Following the 2003 Madrid municipal election, she became a city councillor of the Spanish capital, serving as councillor-president of the Retiro district for that term. She renovated her seat as city councillor in the 2007 and 2011 elections. In her second term she served as councillor-president of the Fuencarral-El Pardo district. She terminated her third term as member of the city council early, as she was appointed as Vice-Minister of Justice and Public Administrations of the regional government then presided by Esperanza Aguirre in 2012.

She also presided the Fuencarral-El Pardo PP aggrupation. She returned to the Assembly of Madrid in 2015, after being elected in the regional election.

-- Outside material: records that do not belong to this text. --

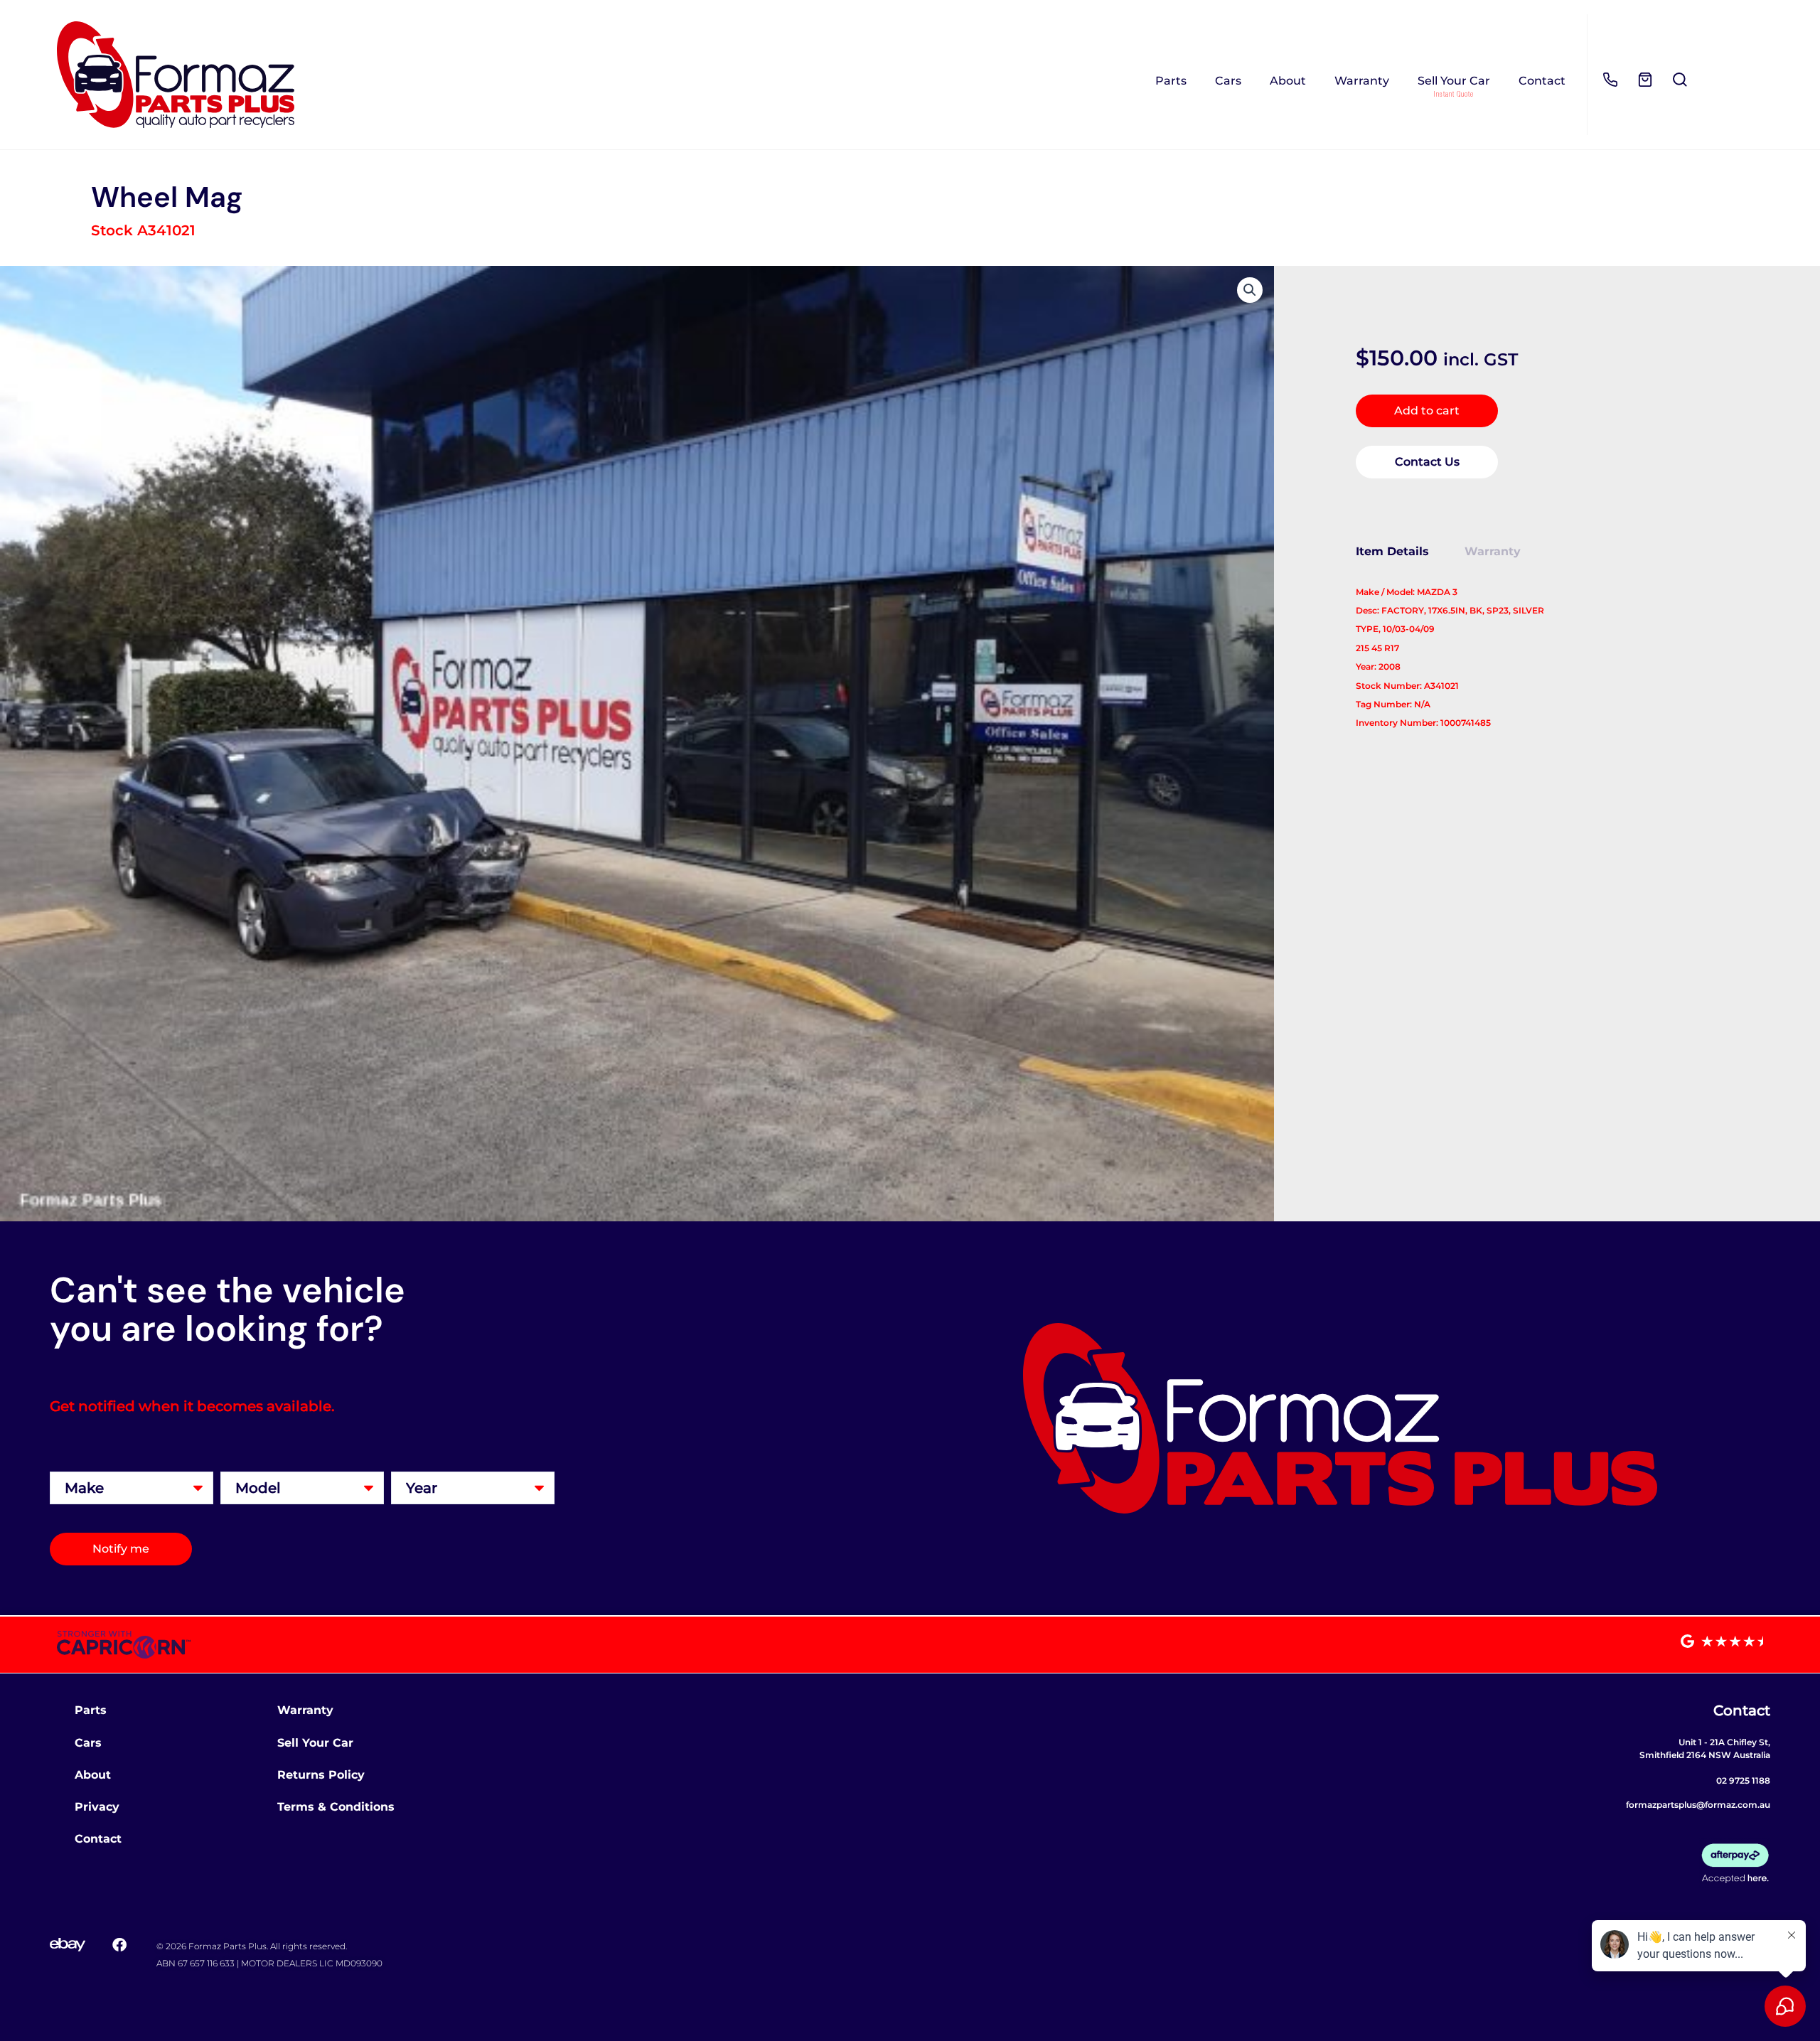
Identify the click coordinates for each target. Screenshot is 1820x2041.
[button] (1250, 290)
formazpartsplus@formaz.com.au (1698, 1804)
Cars (1228, 80)
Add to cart (1427, 410)
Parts (1171, 80)
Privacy (97, 1807)
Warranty (1361, 80)
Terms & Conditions (336, 1807)
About (1288, 80)
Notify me (120, 1548)
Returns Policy (321, 1775)
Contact (1542, 80)
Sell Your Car (1454, 80)
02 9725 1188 (1743, 1780)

In November 2016 Moñux-Vázquez filed a report on the spokesman of her parliamentary group, Enrique Ossorio, alleging she had suffered "a constant, humiliating and degrading treatment" inflicted on her by Ossorio. The mobbing accusation was dismissed in January 2017 by the judicial authorities.

She finally formalised her renunciation to the parliamentary seat on 1 September 2017. Since November 2016, she had been in a sick leave due to depression, only attending two plenary sessions: to vote against the amendments to the budget and another voting on 22 June. She was then appointed the new director general of the Energy Foundation of the Community of Madrid (Fenercom) by the regional government.